• _PROVIDED PASSAGE_
▬▬▬

LTM Sizing and Sharing





I was tasked to create Load balancer sizing and fault domain standard for our company. We have concerns about the number of applications we are putting on each pair of LB and want to consider the risk factors (how do we separate applications to reduce fate sharing) as well as capacity to size load balancers.




Is there an existing document addressing these issues? Any thoughts/suggestions ?












4 Replies

  • Hi,



    There are a number of possible solutions for limiting the failure domain for your apps. You could split out the apps to separate physical LTM pairs. Or you could virtualize your LTMs using vADC on a Viprion. For recommendations on this as well as sizing, you can get in touch with your local F5 or partner SE:



  • Thanks Aaron!



    I can definitely contact our Account Manager, but it is not about any particular platform or application...



    I was asked to create common design rules/standards that would work for ANY application and could be used as guidelines when adding new "tenant" (application) to an existing LTM pair. At this point I am trying to understand whether this is even possible, since every case and each application is unique.



    Thank you.

▬▬▬

• _ENTRIES SHOWN_
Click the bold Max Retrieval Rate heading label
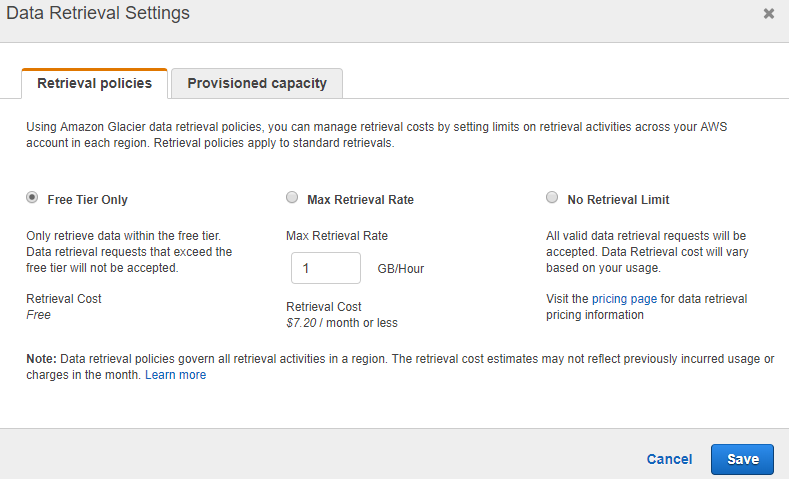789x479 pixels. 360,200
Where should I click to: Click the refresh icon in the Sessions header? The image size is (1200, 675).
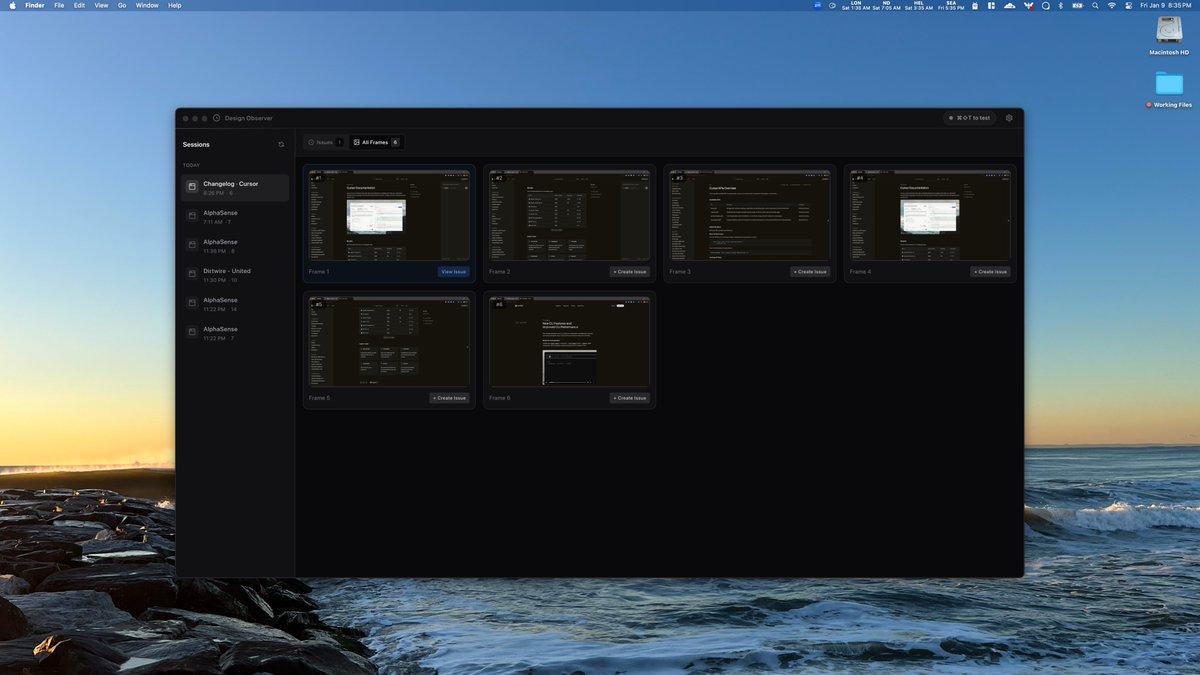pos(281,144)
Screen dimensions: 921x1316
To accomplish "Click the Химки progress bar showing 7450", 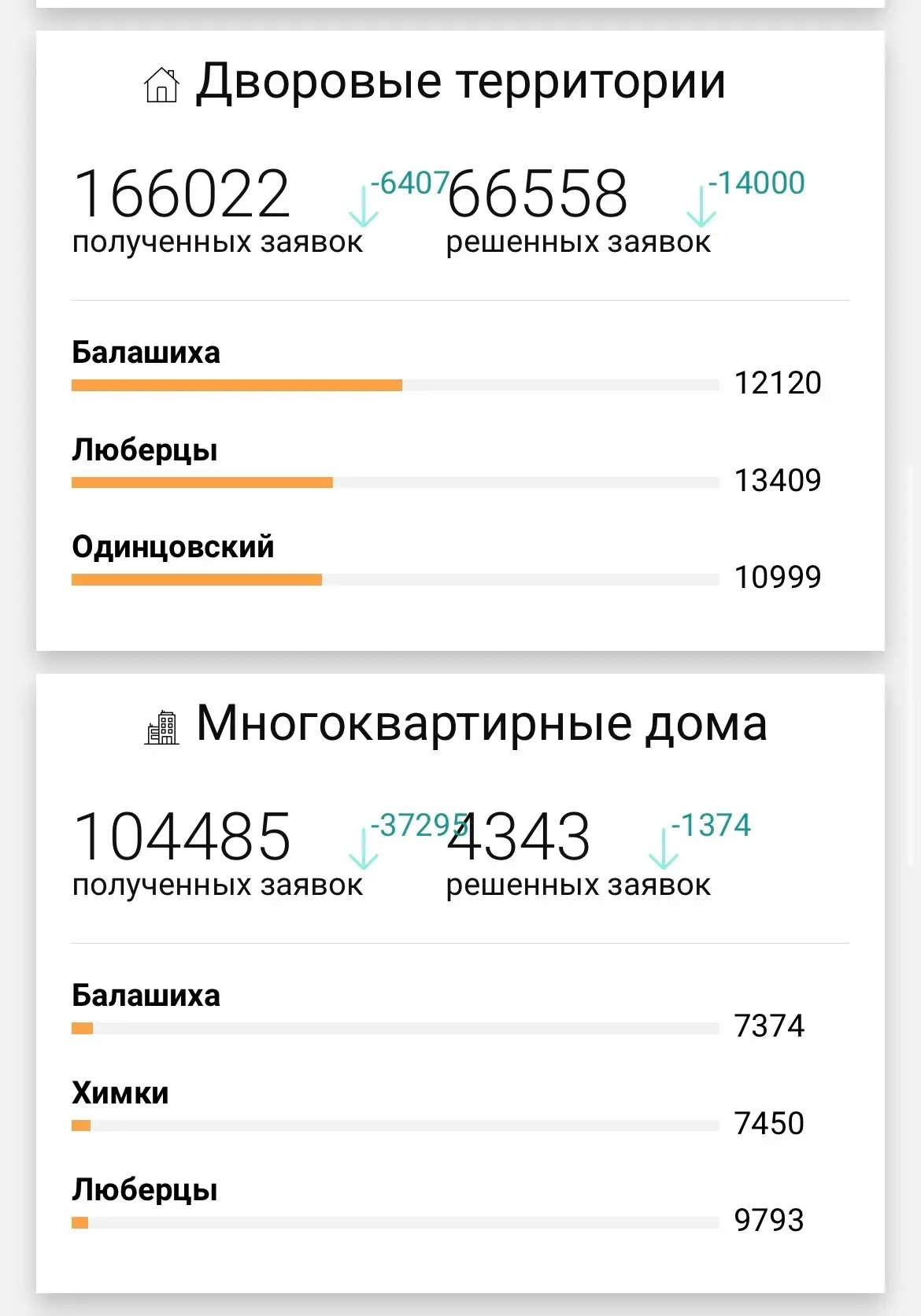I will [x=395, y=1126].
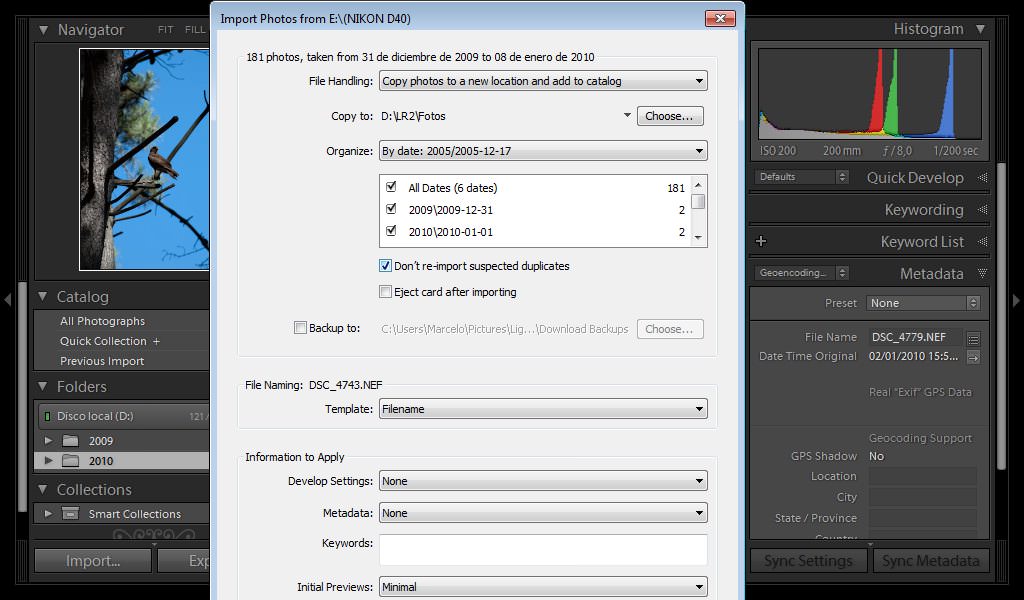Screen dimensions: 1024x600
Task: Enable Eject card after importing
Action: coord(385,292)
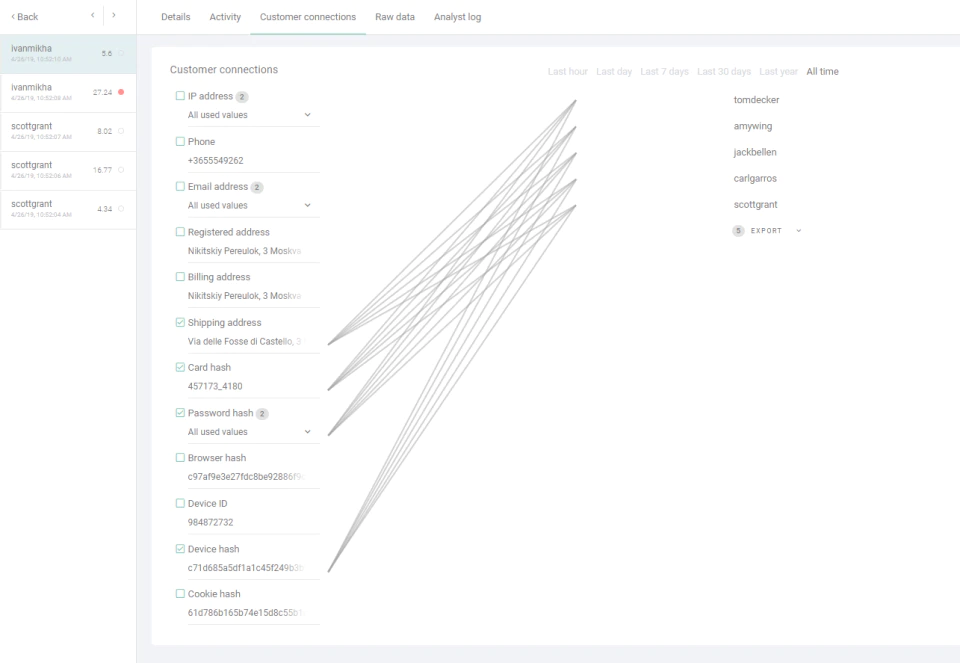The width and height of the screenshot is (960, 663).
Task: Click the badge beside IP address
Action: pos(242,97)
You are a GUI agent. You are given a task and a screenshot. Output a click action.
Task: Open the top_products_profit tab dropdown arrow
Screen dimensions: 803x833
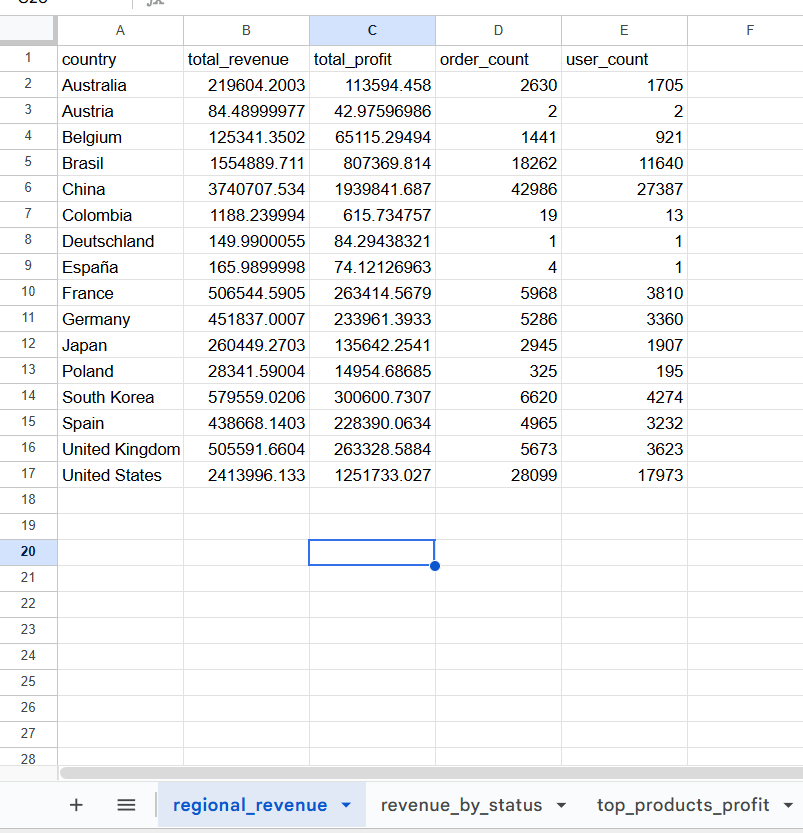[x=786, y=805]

▬▬▬

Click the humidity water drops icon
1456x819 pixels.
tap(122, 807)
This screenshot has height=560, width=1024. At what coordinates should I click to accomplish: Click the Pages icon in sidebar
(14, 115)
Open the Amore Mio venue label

▬▬▬

• _EXERCISES TO COMPLETE_
**1.** Could you print the part of the load balancer sizing thread starting with "I was tasked" and going on through "size load balancers.", without changing any wording?
**2.** Proceed with the load balancer sizing thread from the point where it stops.

• _SET OF ANSWERS_
**1.**
I was tasked to create Load balancer sizing and fault domain standard for our company. We have concerns about the number of applications we are putting on each pair of LB and want to consider the risk factors (how do we separate applications to reduce fate sharing) as well as capacity to size load balancers.

**2.**
  • Need to understand the nature of the applications you'll be supporting and the modules you might enable on a particular device. My personal experience pre-F5, we had common beefy hardware in DMZ for SSL offload and compression/caching facing the WAN, then inside the DMZ, we segmented applications by function to the business. We watched memory/cpu and ordered new hardware early enough to not exceed the functional requirements on a particular platform.



    I think your task is noble, but in my humble opinion will only bring disappointment in that there just isn't a one size fits all approach to applications.



    That said, if your organization has design standards for applications, and you can characterize those standards into a template, there might be hope. But if there are no standards and the developers just sling code over the wall and hope it works, it will be difficult.
  • Thanks Jason. I am not from application design "side", but I hardly believe they follow common standards. I guess the very last sentence of your post exactly describes what I am facing :(.